» **Excerto da fonte**:
>>>>>
Saturday, 26 April 2014

Aberrações à moçambicana

Aberrante, assim classificou as últimas propostas da Renamo, José Pacheco, o negociador governamental em desespero de causa. Mais ou menos aberrante, inusitado, em demasia, terão dito também muitos moçambicanos às exigencias para que haja homens de Afonso Dhlakama no topo da hierarquia das Forças Armadas e da polícia.
Passaram mais de 21 anos sobre o Acordo de Paz de Roma, a Renamo ocupa os seus assentos no Parlamento como partido de oposição e as nomeações nas Forças de Defesa e Segurança são de há muito um mister governamental. Isto seria a normalidade.
Mas esta não é a realidade moçambicana e a presente situação é ela própria uma bizarra aberração. Nos últimos meses várias leis foram alteradas num frenesim inédito sob pressão de homens armados nas florestas moçambicanas e com a casa das leis – o órgão legislativo por excelência – a cumprir os entendimentos dos senhores da guerra de carimbo em punho.
Conjunturalmente, as últimas propostas da Renamo são um teste claro à capacidade de encaixe do governo, perante o que os ortodoxos e conservadores do regime apelidam de concessões feitas aos antigos  beligerantes do conflito armado moçambicano.
Porém, para além da poeira e dos jogos de palavras, as propostas da Renamo não têm nada de extraordinário. Foi assim que foram estruturadas as chefias militares depois do Acordo de Paz, no Exército, Marinha e Força Aérea, na própria estrutura do Estado-Maior. E também assim deveria ter acontecido na polícia e nos serviços de segurança. Como nunca deveriam ter ficado para trás assuntos pendentes de homens armados à revelia das instituições do Estado.
O Governo - ou mais propriamente a direcção do Partido Frelimo - porque o Executivo cumpre as orientações do partido dominante, tudo  fez para se afastar dos compromissos de Roma, do espírito de reconciliação nacional e de uma paz sem vencedores nem vencidos.
Sistematicamente, e muitas vezes de forma humilhante, nos 21 anos de ausência de guerra foi feita uma verdadeira limpeza dos homens da guerrilha nas forças armadas, permanecendo a polícia e a segurança de Estado, duas instituições fortemente politizadas e com sinal claramente Frelimo. No Aparelho de Estado o mesmo regime de intolerância foi mantido. Qualquer novo director tem habitualmente na sua secretária, logo após a nomeação, uma ficha de inscrição no partido Frelimo.
<<<<<
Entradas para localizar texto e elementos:
>>>>>
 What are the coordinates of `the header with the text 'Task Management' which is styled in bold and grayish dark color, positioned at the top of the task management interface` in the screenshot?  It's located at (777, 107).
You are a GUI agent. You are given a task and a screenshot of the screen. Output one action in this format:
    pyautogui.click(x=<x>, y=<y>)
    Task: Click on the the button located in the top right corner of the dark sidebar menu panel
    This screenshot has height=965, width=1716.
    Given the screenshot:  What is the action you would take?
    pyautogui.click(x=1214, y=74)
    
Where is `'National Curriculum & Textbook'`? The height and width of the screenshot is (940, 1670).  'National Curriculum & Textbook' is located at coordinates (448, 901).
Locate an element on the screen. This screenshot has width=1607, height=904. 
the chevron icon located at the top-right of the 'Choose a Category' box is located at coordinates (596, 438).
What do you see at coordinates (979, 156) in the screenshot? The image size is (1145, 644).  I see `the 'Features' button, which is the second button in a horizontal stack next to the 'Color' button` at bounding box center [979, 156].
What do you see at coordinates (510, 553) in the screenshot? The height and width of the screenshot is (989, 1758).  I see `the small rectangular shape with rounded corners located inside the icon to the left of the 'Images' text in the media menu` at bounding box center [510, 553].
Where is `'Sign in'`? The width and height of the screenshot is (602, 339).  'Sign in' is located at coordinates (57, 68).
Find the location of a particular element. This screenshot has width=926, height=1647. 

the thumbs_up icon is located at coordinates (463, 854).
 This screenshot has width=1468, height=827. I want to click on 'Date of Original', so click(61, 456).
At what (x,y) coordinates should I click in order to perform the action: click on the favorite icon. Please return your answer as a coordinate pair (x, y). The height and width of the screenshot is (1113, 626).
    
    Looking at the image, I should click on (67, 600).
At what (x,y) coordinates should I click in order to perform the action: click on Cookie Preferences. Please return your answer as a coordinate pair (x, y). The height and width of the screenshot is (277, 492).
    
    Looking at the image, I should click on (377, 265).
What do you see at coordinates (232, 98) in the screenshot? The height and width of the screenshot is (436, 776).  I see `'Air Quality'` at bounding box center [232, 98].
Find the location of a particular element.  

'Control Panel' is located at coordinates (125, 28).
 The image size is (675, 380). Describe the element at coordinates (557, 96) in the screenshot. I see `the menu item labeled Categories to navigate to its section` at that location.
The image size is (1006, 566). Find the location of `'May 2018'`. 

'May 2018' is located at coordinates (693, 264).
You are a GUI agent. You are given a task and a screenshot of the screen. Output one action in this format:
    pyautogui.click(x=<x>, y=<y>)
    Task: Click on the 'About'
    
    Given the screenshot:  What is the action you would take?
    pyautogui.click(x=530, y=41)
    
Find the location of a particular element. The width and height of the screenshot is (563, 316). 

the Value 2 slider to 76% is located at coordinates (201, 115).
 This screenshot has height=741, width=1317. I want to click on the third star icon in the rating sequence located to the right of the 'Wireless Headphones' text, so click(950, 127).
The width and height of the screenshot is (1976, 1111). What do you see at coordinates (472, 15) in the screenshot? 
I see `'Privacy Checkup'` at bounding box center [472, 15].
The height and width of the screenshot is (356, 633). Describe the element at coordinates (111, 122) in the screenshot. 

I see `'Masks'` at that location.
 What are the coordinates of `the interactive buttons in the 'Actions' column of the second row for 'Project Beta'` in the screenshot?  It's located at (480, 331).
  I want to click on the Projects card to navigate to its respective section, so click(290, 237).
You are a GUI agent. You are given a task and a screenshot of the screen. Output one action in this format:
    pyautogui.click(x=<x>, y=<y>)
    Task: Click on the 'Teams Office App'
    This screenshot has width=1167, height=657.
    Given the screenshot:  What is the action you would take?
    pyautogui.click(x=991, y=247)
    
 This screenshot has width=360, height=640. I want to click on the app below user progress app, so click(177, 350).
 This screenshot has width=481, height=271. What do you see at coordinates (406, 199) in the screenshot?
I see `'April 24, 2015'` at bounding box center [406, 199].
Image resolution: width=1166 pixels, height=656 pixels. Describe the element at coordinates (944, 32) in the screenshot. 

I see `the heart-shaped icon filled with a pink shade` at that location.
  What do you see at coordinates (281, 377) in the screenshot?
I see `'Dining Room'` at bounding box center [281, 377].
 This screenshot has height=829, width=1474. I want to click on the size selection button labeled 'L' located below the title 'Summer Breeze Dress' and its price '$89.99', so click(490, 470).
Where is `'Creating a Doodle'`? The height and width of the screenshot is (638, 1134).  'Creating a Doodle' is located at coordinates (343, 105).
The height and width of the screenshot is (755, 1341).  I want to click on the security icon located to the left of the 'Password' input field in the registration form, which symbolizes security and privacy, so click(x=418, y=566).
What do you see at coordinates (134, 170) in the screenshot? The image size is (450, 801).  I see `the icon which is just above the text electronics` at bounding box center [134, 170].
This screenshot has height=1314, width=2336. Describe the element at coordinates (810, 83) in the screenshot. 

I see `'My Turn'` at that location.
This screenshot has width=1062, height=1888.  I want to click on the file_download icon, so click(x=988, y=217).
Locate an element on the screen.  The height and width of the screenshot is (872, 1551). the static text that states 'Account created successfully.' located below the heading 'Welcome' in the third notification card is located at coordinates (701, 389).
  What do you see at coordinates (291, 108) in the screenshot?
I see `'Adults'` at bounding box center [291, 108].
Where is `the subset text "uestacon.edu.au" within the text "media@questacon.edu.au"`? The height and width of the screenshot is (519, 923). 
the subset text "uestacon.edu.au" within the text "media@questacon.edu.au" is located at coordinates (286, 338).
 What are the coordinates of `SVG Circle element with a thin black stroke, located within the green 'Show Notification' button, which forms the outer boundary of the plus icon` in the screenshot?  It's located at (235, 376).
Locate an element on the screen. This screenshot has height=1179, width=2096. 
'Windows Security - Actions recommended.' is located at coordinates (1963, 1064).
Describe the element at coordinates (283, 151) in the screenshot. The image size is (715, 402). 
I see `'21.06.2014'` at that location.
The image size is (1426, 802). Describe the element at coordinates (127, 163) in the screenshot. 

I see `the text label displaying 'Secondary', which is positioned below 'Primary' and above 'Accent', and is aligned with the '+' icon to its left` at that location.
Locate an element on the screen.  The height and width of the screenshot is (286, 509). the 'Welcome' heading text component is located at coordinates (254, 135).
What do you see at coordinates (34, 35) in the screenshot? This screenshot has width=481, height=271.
<<<<<
» **Instrução 1**: Transcreva fielmente as linhas das entradas, começando na que contém "is (277, 492)." e terminando na que contém "Looking at the image, I should click on (377, 265).", ambas incluídas.
» **Instrução 2**: Prossiga o texto sobre as propostas da Renamo a partir do ponto em que termina.
O texto e as entradas não têm qualquer relação entre si.

» **Resultado 1**:
At what (x,y) coordinates should I click in order to perform the action: click on Cookie Preferences. Please return your answer as a coordinate pair (x, y). The height and width of the screenshot is (277, 492).
    
    Looking at the image, I should click on (377, 265).

» **Resultado 2**:
Joaquim Chissano, numa entrevista recente, conseguiu dar apenas um único exemplo de integração no Aparelho de Estado, nomeação que foi prontamente revertida quando deixou o mandato.
Angola e José Eduardo dos Santos, habitualmente muito criticados pelo modelo de partido dominante naquele país irmão, e apesar das críticas permanentes da Unita, têm levado a cabo uma notável política de integração dos antigos beligerantes de Jonas Savimbi. No governo, a nível ministerial,
no corpo diplomático, nas Forças de Defesa e Segurança, no mundo dos negócios. Moçambique, pelo contrário, e sobretudo na actual presidência, tudo parece convergir num único sentido. A falta de oportunidades no mundo dos negócios deixa os próprios quadros da Frelimo exasperados, como aconteceu no mais recente episódio com a migração digital. A impunidade é tal que os militantes do
partido dominante acham normal proceder ao enchimento de urnas para viciar resultados eleitorais. Como aconteceu em Novembro nas eleições autárquicas.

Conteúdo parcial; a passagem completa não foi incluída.